Phase 2: Challenge an Insta Foodie
Jessica Iragne, the social media manager of a major food tour company in Tokyo, loves avocado as much as I do. She also loves natto as much as most of us hate it. For those adventurous foodies reading this, trust her that avocado and natto is a winning combo. For a very Japanese take on avocado toast, she also added dry nori seaweed. Aaaaaand I think this is “Amabie meets Sadako from ‘The Ring’.”
Drinkable Amabie art was next on my 24hr challenge. I pulled an espresso shot, steamed some milk, and tried making latte art for the first time in my life.
Yes, of course, I failed.
Most of the foam sank, and I still desperately tried to draw Amabie, but it looked nothing like it. It’s like staring at the clouds, forcing yourself to find abstract shapes. If you squint, you might be able to see the Starbucks mermaid.
Self-assessment: Complete fail.
Phase 2: Challenge a Coffee Lover
I passed off this extra hard challenge to fellow writer and coffee lover Arturo, hoping he would be more successful. He wasn’t. However, after squinting and grasping for meaning, I am now convinced we’re seeing an apparition of Karl Marx.
Fast Forward to a week after the challenge, the straight-A student in me couldn’t stop thinking about my latte art fail. And then I had an a-ha moment. The trendy Dalgona coffee is whisked to such a solid fluff, it supported a chocolate sauce drawing of Amabie. So even if it doesn’t count a week later, here’s my improved Amabie latte art.
Pausing from edible and quite flat art, my next challenge was a miniature sculpture. I made a glam-looking Amabie out of play-dough.
Self-assessment: 4 – I’m no Michelangelo, but this, at least, is recognizable.

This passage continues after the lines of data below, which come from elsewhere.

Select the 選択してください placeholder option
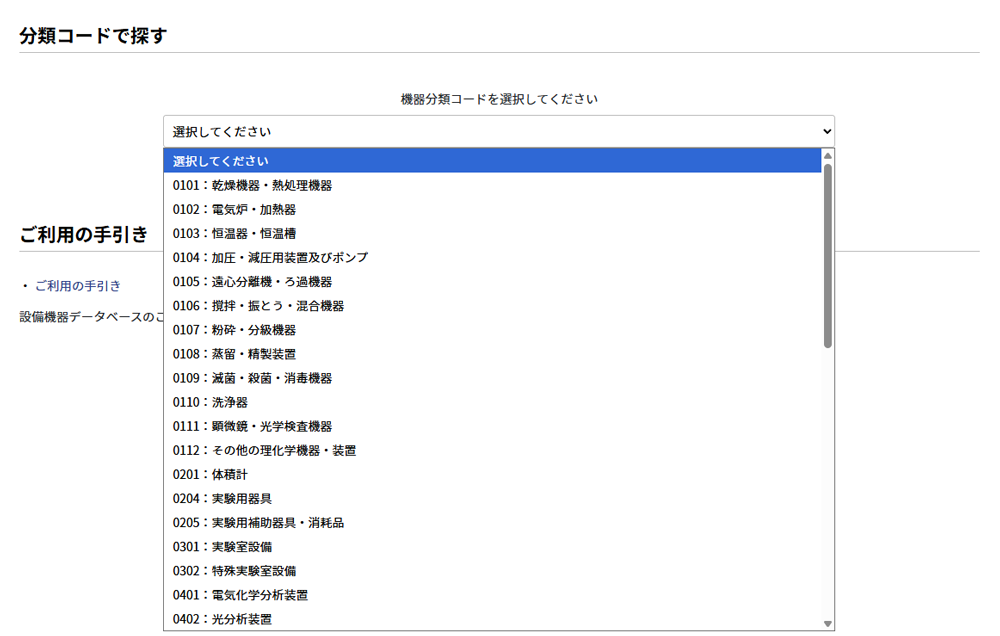The image size is (1000, 636). 492,161
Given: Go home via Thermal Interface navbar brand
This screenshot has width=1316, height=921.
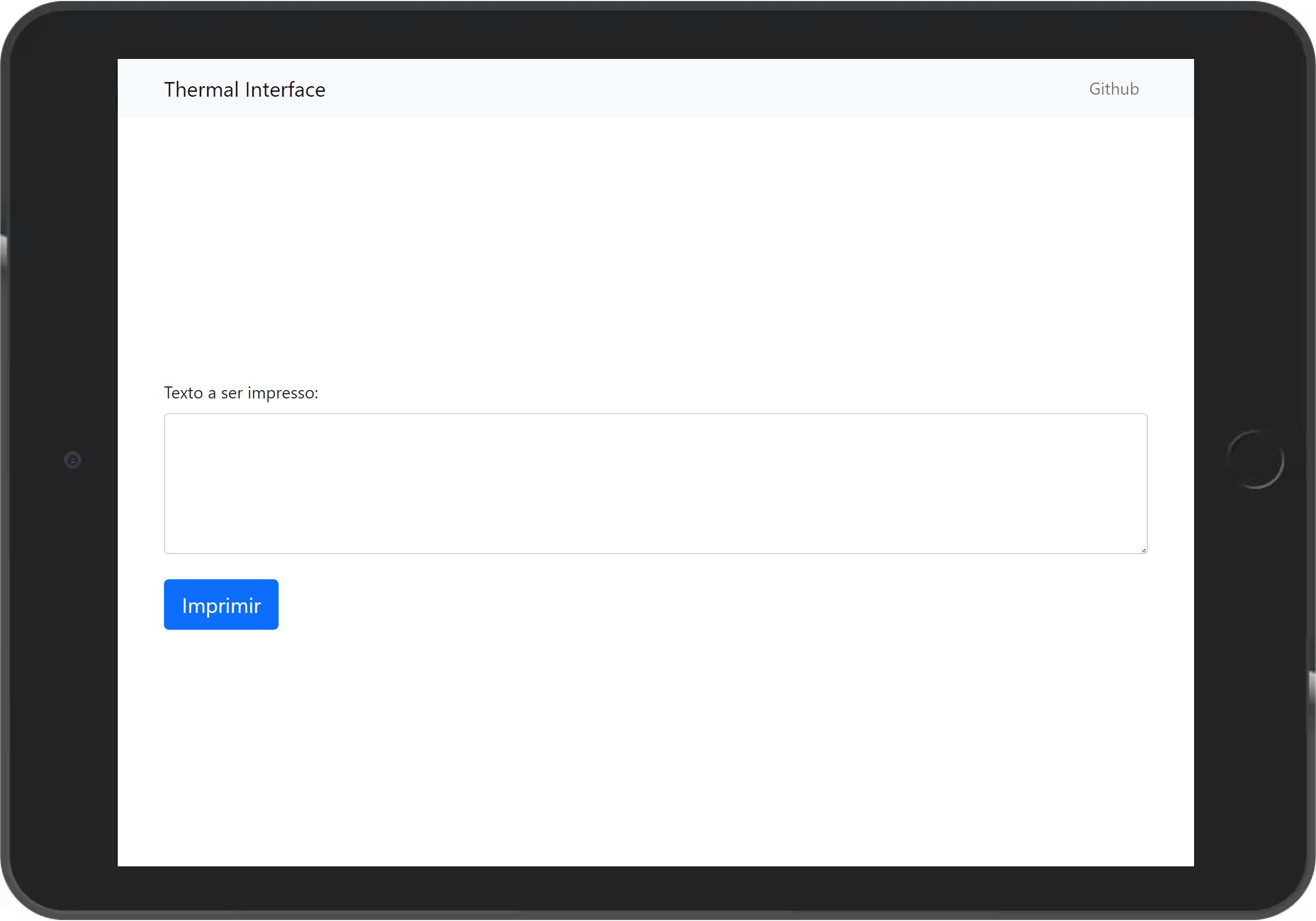Looking at the screenshot, I should point(244,89).
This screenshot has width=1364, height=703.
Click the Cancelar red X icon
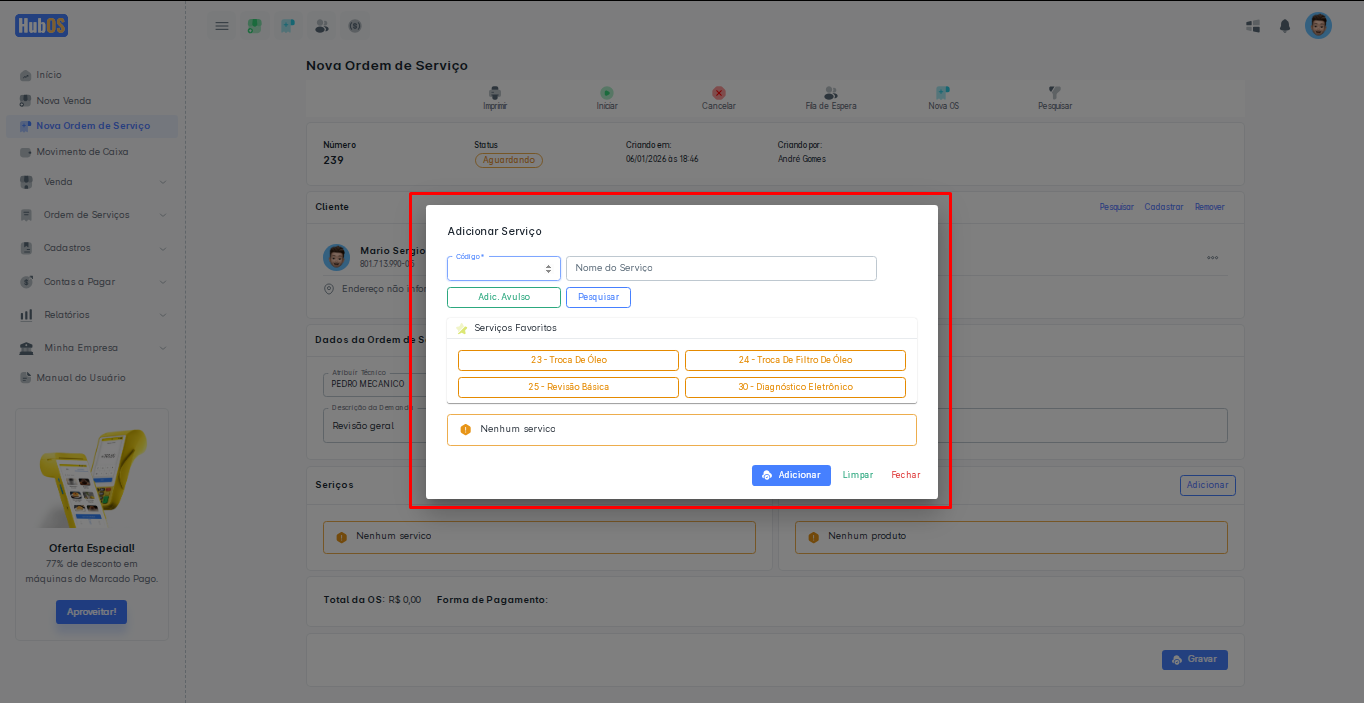coord(718,92)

Phase 2: The ‘Pay it Forward’ Challenge
I invited all Instagram followers to join me in the Amabie challenge, and Nupur Singh enthusiastically accepted. Always ready for fun, she and her daughter made Amabie out of play-dough in no time, pretty much nailing it.
Amabie Pancake Art
Ending my challenge with the most tricky part I’d been postponing the whole time. I was making pancake/crepe art, an especially difficult task for someone who doesn’t even make plain pancakes. Lacking food coloring, I had to improvise—cocoa for the hair batter, turmeric for the nose and feet, and matcha for the scales. It was a clash of flavors that somehow worked together in the end, like a group project that barely gets a passing mark.
Self-assessment: Considering the complexity and my inexperience, I think I deserve top marks on this one.
Phase 2: Challenge Further
I know someone much better at making pancakes than me – my friend and language specialist Lily. This green thumb gives life to both plants and food. You can look at her beautiful plants here, and her exclusive fancy Amabie fruit pancake below:
In the midst of all the cooking, baking, and drawing, I dashed to the printer shop for one Amabie art item that would last. I ordered Amabie badges featuring Simon’s illustration and mailed them to friends so that Amabie’s healing face could reach even more people.
The sunrise found me drinking my second failed latte art and eating the Amabie pancake. In just 24 hours I had become an obsessed Amabie fan, accomplishing 12 artistic depictions of the yokai monster while also challenging 12 other people. If you, dear reader, decide to join us, let us know by using #AmabieChallengeTSC.
As I scrolled through social media one last time before collapsing in bed, I saw the Twitter storm over the new Osaka Expo logo. The Internet had dubbed it “Koroshite-kun”, loosely translated as “Mr. Kill-Me-Now,” or as I decided to call it, “K.I.B.I.L.E. Boy” (Kill It Before It Lays Eggs!). Another creature that everyone started drawing and sharing – but I’ll sit this one out and look at what others post.
Stay safe, healthy, and pass the viral antiviral Amabie along with #AmabieChallengeTSC!